If you go to college (and I hope you do), better grades will get you into better schools and bring better financial aid to pay for it. You need as much financial aid as you can get, because I can’t afford to pay for all of college.

If you skip college, doing your best now will build disciplines that will carry you into whatever you do after high school, be it the military, vocational school, or just getting a job.

But don’t just get a job after high school. If you don’t have a good degree, a good trade, or the good care of Uncle Sam, the jobs available to you involve saying, “Do you want fries with that?” or “Thank you for shopping with us.” They will pay poorly and you will struggle. There are paths to move up in those worlds but they are hard and slow. This will suck; avoid it if you can.

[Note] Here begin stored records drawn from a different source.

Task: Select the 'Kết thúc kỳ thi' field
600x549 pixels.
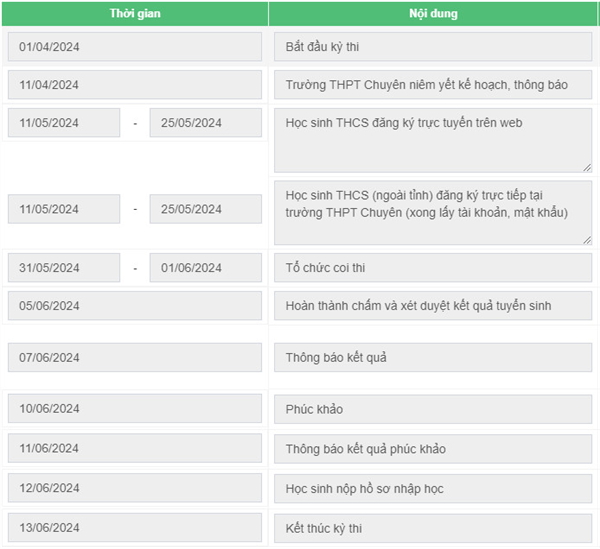Action: pos(433,528)

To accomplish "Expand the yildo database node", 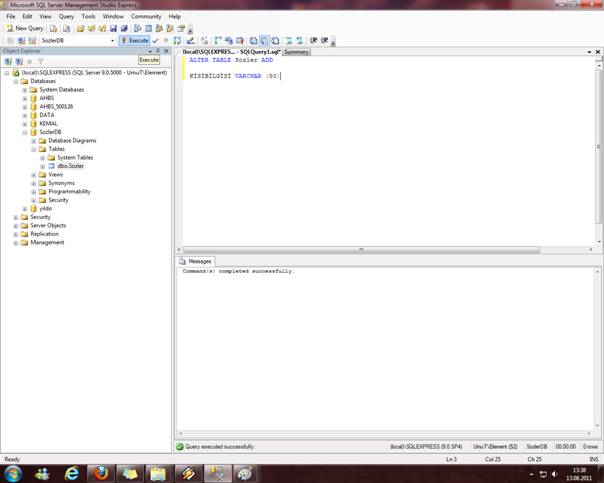I will [25, 208].
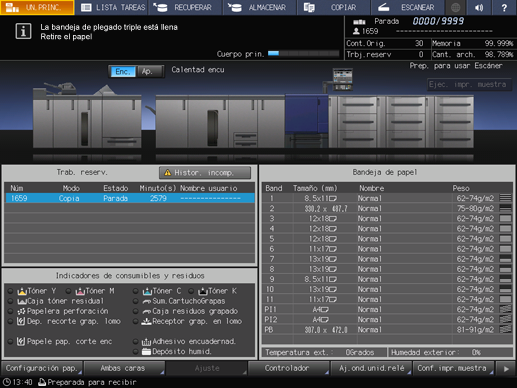Click the Adhesivo encuadernad. indicator icon
The image size is (517, 388).
(146, 342)
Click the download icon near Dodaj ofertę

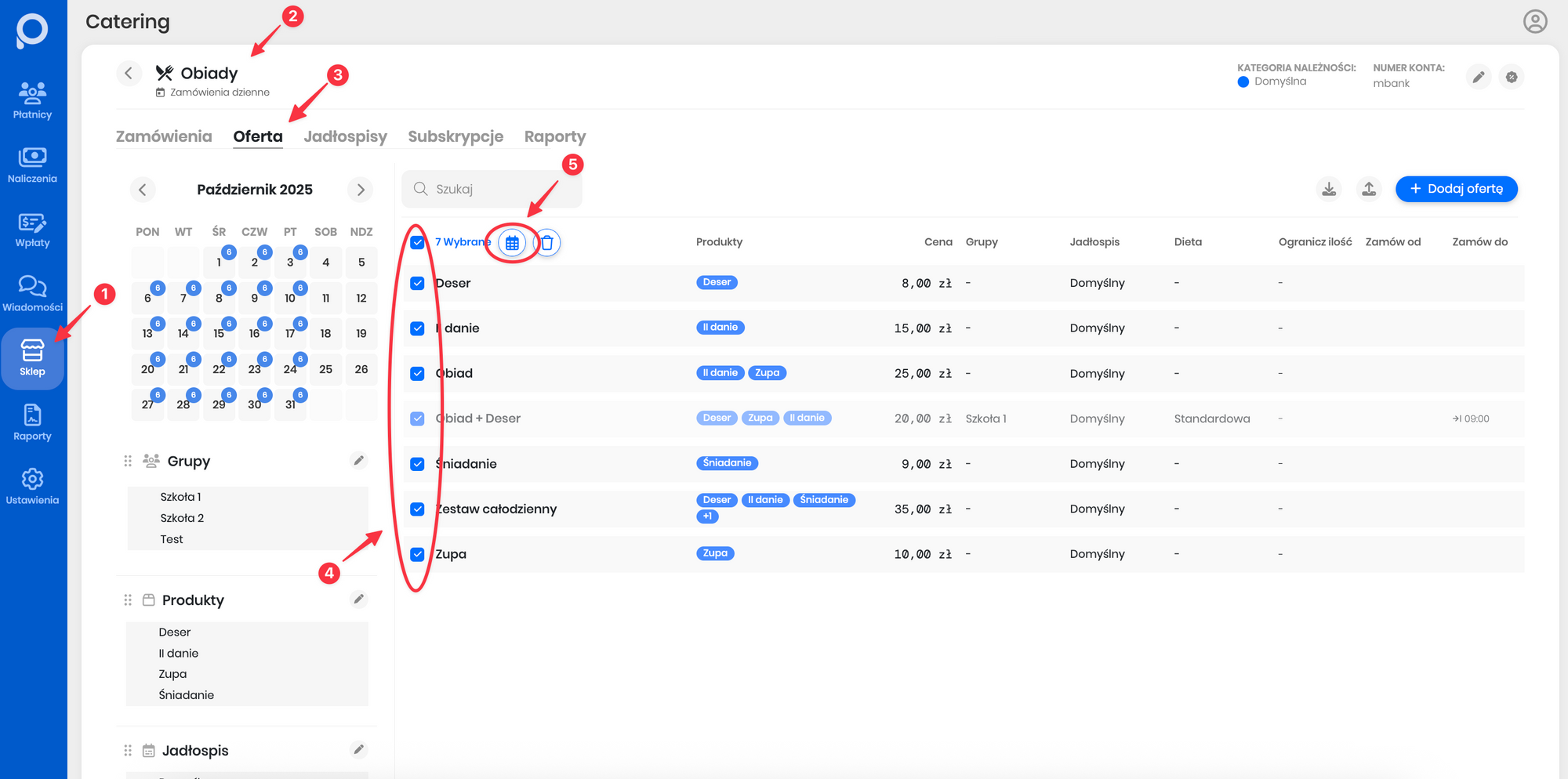[1329, 189]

2. People who express themselves well, verbally and in writing, get ahead.

Srsly. cuz in the real world u will need 2 work with old farts my age and if you use speling and grammer right you will pwn your txtspeak friends. and we will not lol at u behind ur back.

Translated: You will probably start out working for someone closer to my age than to yours. When you speak and write well, we will think you are smart and capable, and we will give you opportunities we won’t give to your less-eloquent friends.

Dad and Sons
Me with my sons, now both in college

3. The world is bigger than today’s pop culture.

Pop culture is great fun. You know I love the pop culture of my generation – I’ve made you sit through all the cartoons I used to watch as a kid (the good ones, anyway) and as we ride around in the car I play the music from my youth.

But there is so much more culture to experience. Try other forms of music, film, theater, and art from around the world and from times before the 21st century. There’s lots to like out there.

More importantly, see beyond pop culture. Know what’s going on in the world. Form opinions about how the world should work, find causes that are important to you, and give of your time and resources to make things better. You will find no end of opportunity to make a difference.

4. Be who you are.

This means you have to find out who you are, which will take the rest of your life. As you figure it out, do not compromise – be that person. The worst pain and difficulty I’ve experienced in my life has come from times when I’ve tried to be someone I’m not.

You have a natural personality type that makes you good at some things and not good at others, and makes you fit easily into some environments and poorly into others. The better you know yourself, the easier it is for you to choose things that you are good at and find environments where you fit.

This isn’t license to be lazy or selfish. You will grow more and achieve more when you push and stretch yourself. I’m just saying that when you know yourself and honor the way you’re wired, you are more likely to find happiness and success on your own terms.

5. Following your dreams is overrated.

I’m lucky. I knew at age 15 that I wanted to make software for a living. Through smarts, work, and luck, I’ve been doing it for more than half my life. And it so happens that living my dream pays the bills just fine. But I’m a rarity.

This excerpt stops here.